B := Round(RGB.B) shl 8{* 256};
G := Round(RGB.G) shl 8{* 256};
R := Round(RGB.R) shl 8{* 256};
Bd := Round(RGBdx.B) shl 8{* 256};
Gd := Round(RGBdx.G) shl 8{* 256};
Rd := Round(RGBdx.R) shl 8{* 256};

Unless these are reals it should speed up each itteration of the call slightly.

peterbone
02-11-2004, 11:33 AM
The 'with' did speed it up. Now down to 8 seconds (over twice as fast as it was originally)! I thought 'with' was just to make the code tidier - I didn't realize it made a difference to the compiled code.

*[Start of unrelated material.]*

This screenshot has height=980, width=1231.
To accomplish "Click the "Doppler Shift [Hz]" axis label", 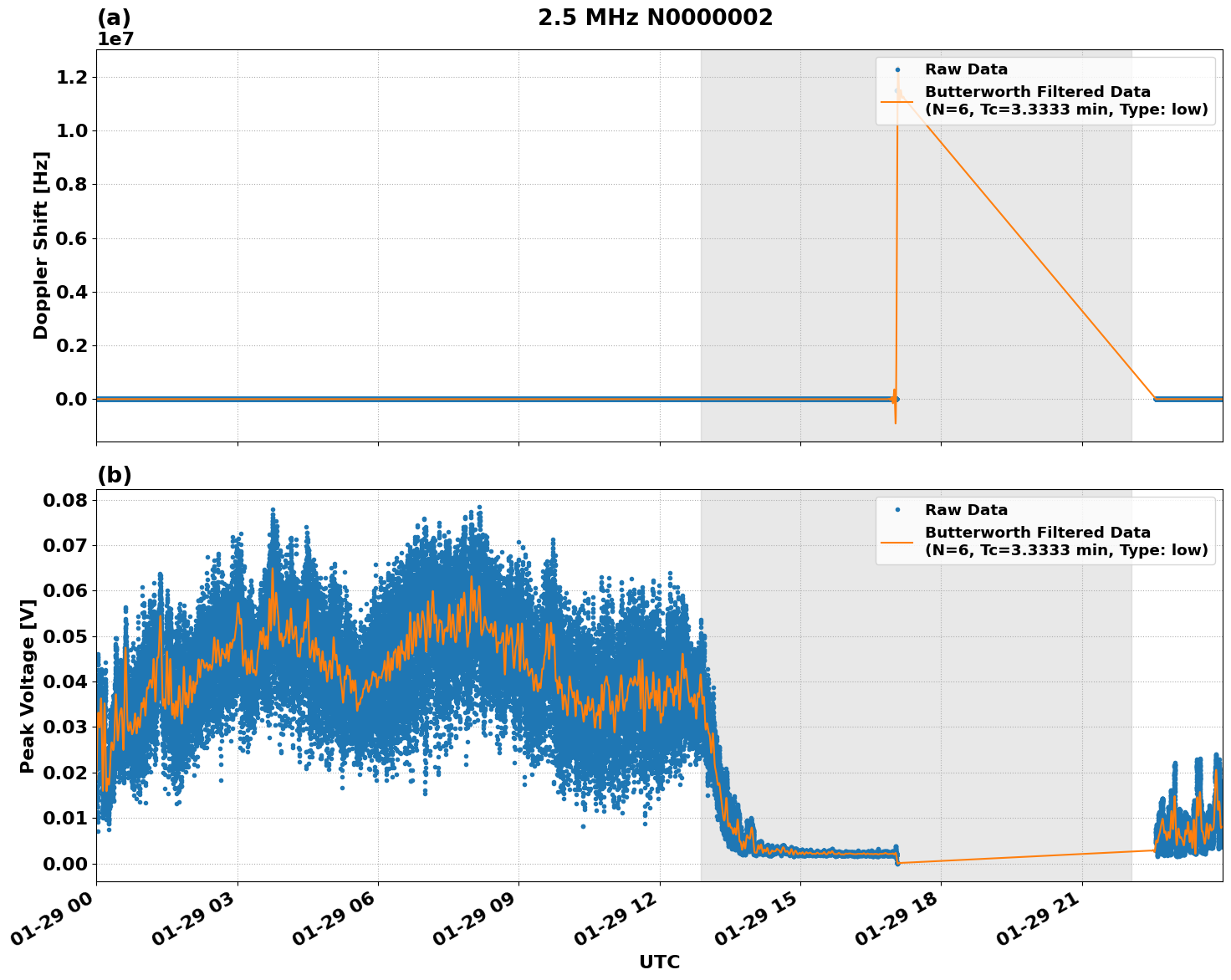I will click(x=41, y=245).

RGB and RGBdx are floating point WILL.

Thanks for everyones help. I'll probably make the iteration through the lines fixed point using the same shifting technique now.

Peter

peterbone
02-11-2004, 12:05 PM
I've got a really bafaling problem now. The rasterizer breaks the triangle into 2 sections - above and below the middle vertex. So the line rasterizer code that I've been optimizing is in 2 places. If I use the 'with' on just one of them (either one) then it's 1 second faster. If I use the 'with' on both of them then it's 3 seconds slower. How can that be?

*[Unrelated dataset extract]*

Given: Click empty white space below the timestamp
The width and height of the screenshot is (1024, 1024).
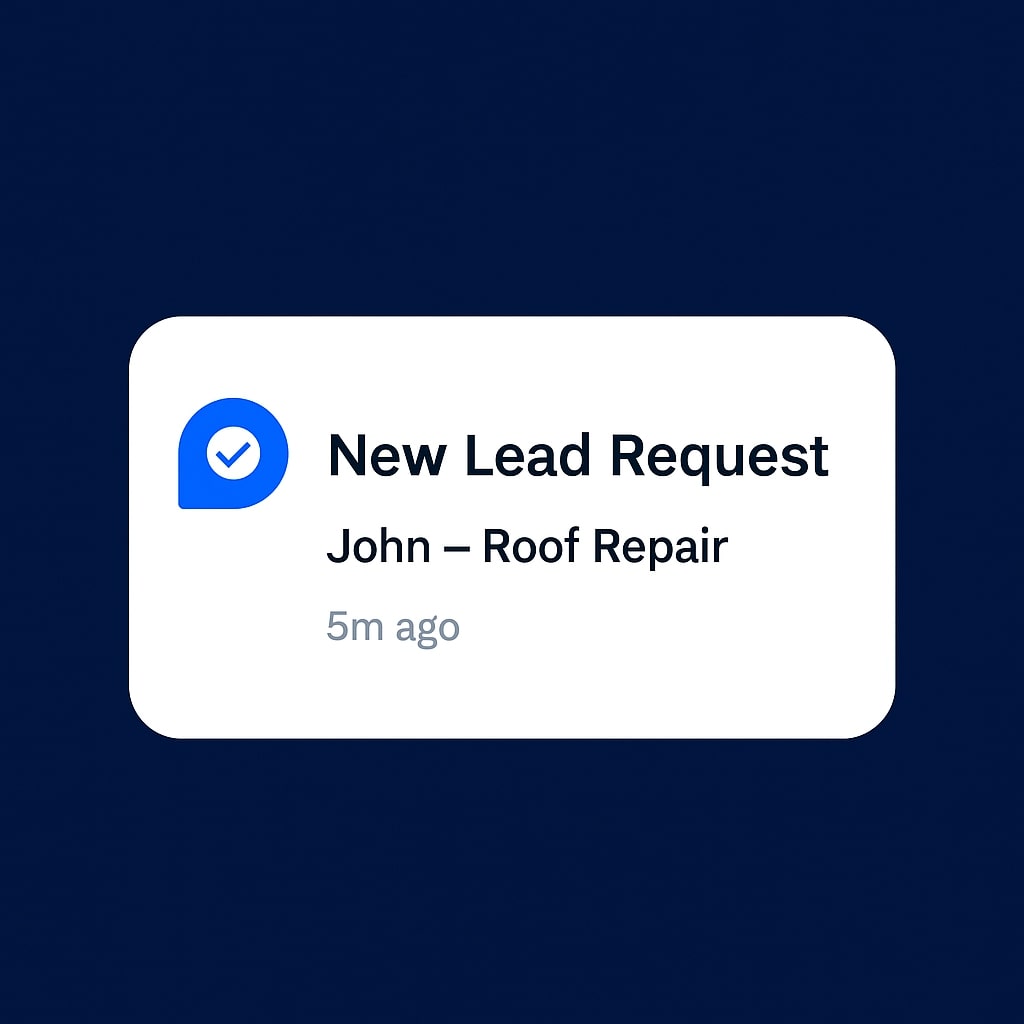Looking at the screenshot, I should [x=457, y=692].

If any of you want to play around with my speed test program then I've put it here
http://atlas.walagata.com/w/peterbone/GouraudSpeedTest.zip

WILL
02-11-2004, 01:29 PM
RGB and RGBdx are floating point WILL.
Sorry, I was posting late last night while being a bit tired. I meant that as long as it's not a real from 0 to 1. If it's a a real number it *will* be a tad faster simply because you're not mixing types and the shift of course.